A new AI framework called LEGO-H trains humanoid robots to hike complex trails, combining visual perception, decision making and motor execution. The robot uses vision to autonomously anticipate short-term goals and guide locomotion along the trail. The bubble size from large to small indicates the anticipated direction while the color shows the order: orange, then green then gray. Credit: Lin and Yu, 2025.

When compared to robots given perfect navigation and environmental information in advance, the simulated autonomous robots’ performance was comparable or better in efficiency and safety. Their built-in body awareness helped prevent damage, and removing that aspect noticeably reduced hiking success, the researchers said.

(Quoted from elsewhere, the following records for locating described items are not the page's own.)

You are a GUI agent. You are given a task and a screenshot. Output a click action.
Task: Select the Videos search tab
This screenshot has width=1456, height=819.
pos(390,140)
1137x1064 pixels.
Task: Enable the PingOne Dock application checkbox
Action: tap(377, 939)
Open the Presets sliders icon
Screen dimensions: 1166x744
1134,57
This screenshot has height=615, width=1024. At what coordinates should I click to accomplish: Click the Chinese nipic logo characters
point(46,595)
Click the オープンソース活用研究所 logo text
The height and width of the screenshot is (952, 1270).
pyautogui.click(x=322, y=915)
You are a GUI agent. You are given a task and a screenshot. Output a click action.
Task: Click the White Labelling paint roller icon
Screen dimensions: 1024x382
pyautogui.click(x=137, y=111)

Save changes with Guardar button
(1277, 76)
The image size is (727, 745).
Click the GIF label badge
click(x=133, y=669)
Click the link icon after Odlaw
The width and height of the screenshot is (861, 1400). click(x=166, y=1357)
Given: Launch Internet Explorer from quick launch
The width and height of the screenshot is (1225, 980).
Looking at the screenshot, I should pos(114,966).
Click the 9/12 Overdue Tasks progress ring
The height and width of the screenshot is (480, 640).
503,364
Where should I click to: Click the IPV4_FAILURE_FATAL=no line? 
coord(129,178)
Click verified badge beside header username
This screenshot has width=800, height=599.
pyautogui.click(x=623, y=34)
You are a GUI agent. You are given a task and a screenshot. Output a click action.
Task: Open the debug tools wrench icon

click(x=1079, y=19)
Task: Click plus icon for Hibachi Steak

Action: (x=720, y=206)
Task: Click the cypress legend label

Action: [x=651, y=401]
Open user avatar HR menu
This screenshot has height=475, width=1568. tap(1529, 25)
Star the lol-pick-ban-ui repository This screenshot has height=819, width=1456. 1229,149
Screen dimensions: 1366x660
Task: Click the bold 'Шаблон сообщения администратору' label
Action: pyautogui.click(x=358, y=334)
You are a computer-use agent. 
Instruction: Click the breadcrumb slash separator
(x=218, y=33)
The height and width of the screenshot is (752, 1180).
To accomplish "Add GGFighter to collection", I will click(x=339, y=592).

Virtual autonomous robots learned to adapt their body position and motion style based on the terrain. For example, when coming to a tight space, the robots learned to lean sideways to squeeze through. They were also able to decide paths based on obstacles—walking around tall obstacles and stepping over lower obstacles, going around if they were unable to step over.

“Amazingly, the virtual robots could regain their balance after a stumble—something not seen in previous humanoids. We didn’t program this. It emerged naturally as the robots learned to interact with their environment,” said Lin.

For this first study, the robot’s upper body was kept fixed because adding upper body movements dramatically increases modeling complexity. Now that this proof-of-concept study worked for leg movement, the research team is working towards full-body coordinated hiking to utilize the robot’s full degrees of freedom to maximize stability, safety and efficiency in locomotion.

The research team is actively working on adapting these policies to physical humanoids in the real world.

This project was funded in part by the National Science Foundation (2215542 and 2313151).